French authorities have uncovered millions of bottles of rosé imported in bulk from Spain being passed off as French, with at least one producer facing prison and fines of up to €300,000.
Up to 4.6 million bottles of Spanish rosé wine have been labelled as French and sold in French cafes, hotels and restaurants. Officials say the labels were either deceptive or false.
It follows a two-year investigation by France's Directorate-General for Competition, Consumer Affairs and Fraud Controls (DGCCRF) to check that wines being imported into France, mainly from Spain, were being properly labelled.
The report revealed, “A total of 179 establishments were audited in 2016 and 564 in 2017, specifically on the subject of foreign wines,” it stated. “Twenty-two percent of the establishments visited in 2016 and 15% of the establishments visited in 2017 were subject to non-conformities ranging from confusing to ‘Francisation’, the latter being an offence that is the subject of criminal penalties”.
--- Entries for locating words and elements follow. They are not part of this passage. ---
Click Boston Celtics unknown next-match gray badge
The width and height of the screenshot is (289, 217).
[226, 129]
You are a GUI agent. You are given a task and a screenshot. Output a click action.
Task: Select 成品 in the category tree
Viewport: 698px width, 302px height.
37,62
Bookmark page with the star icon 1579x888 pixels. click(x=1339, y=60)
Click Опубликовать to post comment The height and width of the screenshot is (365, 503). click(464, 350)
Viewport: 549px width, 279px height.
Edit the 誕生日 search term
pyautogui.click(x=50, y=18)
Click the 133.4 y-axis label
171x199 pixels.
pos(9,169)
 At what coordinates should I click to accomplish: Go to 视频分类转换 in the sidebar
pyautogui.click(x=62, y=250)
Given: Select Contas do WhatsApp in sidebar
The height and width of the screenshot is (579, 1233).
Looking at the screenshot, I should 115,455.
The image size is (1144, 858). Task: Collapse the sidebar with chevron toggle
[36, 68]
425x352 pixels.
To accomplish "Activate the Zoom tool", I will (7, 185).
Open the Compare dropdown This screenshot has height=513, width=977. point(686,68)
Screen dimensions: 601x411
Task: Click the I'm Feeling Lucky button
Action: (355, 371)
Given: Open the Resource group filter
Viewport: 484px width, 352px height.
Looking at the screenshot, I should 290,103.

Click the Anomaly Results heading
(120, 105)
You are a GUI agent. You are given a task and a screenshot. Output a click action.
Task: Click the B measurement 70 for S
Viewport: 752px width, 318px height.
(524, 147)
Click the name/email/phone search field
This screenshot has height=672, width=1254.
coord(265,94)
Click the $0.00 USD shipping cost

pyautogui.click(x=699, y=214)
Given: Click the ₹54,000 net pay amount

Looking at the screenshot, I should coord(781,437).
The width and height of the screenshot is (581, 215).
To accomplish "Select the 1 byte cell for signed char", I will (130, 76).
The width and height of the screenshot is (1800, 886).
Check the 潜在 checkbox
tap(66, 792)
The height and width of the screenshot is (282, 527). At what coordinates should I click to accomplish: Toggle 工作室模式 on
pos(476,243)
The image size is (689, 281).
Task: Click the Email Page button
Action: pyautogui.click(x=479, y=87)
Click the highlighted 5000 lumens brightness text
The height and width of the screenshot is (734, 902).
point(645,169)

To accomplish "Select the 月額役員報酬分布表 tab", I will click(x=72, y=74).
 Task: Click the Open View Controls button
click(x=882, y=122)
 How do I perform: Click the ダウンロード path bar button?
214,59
The investigators said, “These can have significant negative repercussions and significant economic consequences. The checks showed that the regulations were correctly applied in most cases. Serious deficiencies have been noted, however, which may involve large volumes.”
While most wines were correctly labelled, up to 3.45 million litres of Spanish wine was disguised as French.
The most common errors involved obscuring the true origin of the wine or sticking a French symbol such as a tricolour on the bottle with labels such as "Produced in France" or "Bottled in France".
Other offences involved hiding the true origin of bag-in-box wine on the underside of the packaging or even beneath the handle.
Responding to reports that the amount of wine involved was as much as 7 million litres, the head of the young wine-producers organisation in the Hérault region, Remi Dumas, said: "For those who wonder why we demonstrate, for all the wine-producers who aren't bothered by our calls for protest! Consumers open your eyes! 10m bottles of fake rosé from Spain."
Alexandre Chevallier of the General Directorate from the DGCCRF told the Le Parisien newspaper, "We've identified fraud at four trader-producers."
The government body behind the report says anyone found guilty of such fraud could face two years in jail.
Earlier this year the French anti-fraud body revealed that as many as 66.5 million bottles of wine had been passed off as superior Côtes du Rhône from 2013 to 2016, in a scam that affected UK drinkers as well as French.